Single by Magic Touch
- A-side: "Baby You Belong to Me"
- B-side: "Lost and Lonely Boy"
- Published: 1973
- Released: 1973
- Length: 3:45
- Label: Roulette R-7143
- Songwriter: Barkan - Whitelaw - Oriolo
- Producers: Reid Whitelaw and Norman Bergen In association with Opal Productions Inc. and Don Oriolo

= Baby You Belong to Me =

"Baby You Belong to Me" is a 1973 single for Magic Touch. It was a chart hit for the group that year.
==Background==
"Baby You Belong to Me" was written by Reid Whitelaw, Mark Barkan and Don Oriolo. It was backed with "Lost and Lonely Boy". Both recordings were produced by Reid Whitelaw, Norman Bergen and Don Oriolo with Bergen handling the arrangements. The record was the first release resulting from the production team of Reid Whitelaw and Norman Bergen being signed to Roulette Records.

With the record being the first release, it became the Whitelaw and Bergen team's first representation in the charts.

Magic Touch was a three-man group from New York City who were brought to Roulette Records' director of A&R, Fred Bailin.
==Reception==
The record was reviewed in the 9 June issue of Record World where it was also in the Hits of the Week section. The production by Reid Whitelaw and Norman Bergan was referred to as tasteful. A comparison was made to The Stylistics and the Top 40 / R&B potential was also noted.

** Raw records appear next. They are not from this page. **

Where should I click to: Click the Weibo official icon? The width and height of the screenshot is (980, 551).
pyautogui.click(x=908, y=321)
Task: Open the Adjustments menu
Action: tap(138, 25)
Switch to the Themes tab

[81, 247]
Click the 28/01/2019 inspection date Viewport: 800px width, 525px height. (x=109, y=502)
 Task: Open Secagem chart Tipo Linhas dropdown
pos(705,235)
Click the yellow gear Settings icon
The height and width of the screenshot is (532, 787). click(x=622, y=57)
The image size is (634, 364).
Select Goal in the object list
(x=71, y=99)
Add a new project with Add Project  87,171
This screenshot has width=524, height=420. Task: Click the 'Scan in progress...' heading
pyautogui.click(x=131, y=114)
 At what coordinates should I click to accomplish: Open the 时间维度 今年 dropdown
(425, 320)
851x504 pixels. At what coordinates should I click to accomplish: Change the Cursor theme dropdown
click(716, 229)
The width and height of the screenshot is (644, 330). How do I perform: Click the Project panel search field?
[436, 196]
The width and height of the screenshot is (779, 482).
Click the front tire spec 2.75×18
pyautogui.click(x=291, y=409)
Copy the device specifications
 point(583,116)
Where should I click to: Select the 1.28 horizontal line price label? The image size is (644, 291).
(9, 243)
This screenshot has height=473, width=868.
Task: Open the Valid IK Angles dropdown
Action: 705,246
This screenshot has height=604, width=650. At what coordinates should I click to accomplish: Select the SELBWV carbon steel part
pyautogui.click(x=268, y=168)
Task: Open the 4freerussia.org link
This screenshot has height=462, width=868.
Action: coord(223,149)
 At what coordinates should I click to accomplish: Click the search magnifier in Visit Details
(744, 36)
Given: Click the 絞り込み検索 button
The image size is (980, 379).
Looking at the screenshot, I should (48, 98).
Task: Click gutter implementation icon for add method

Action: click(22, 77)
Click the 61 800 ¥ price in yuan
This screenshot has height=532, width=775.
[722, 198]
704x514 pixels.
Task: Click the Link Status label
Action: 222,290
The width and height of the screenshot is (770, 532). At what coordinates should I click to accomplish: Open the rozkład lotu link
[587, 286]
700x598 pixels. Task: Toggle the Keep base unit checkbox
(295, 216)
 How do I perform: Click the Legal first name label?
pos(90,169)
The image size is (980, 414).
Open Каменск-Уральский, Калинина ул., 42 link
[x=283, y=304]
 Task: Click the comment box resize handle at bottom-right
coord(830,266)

The record was in the Choice Programming section of Cash Box for the week of 23 June 1973. Choice Programming selected singles were, in the opinion of Cash Box reviewing staff to be deserving of special programmer consideration.
==Charts==
For the week of 21 July, "Baby You Belong to Me" debuted at No. 74 on the Record World R&B Singles chart. In its second week, it peaked at No. 72 on the chart.

For the week of 21 July, "Baby You Belong to Me" debuted at No. 99 on the Billboard Hot Soul Singles chart. The song peaked at No. 82 in its fifth week on the cahrt.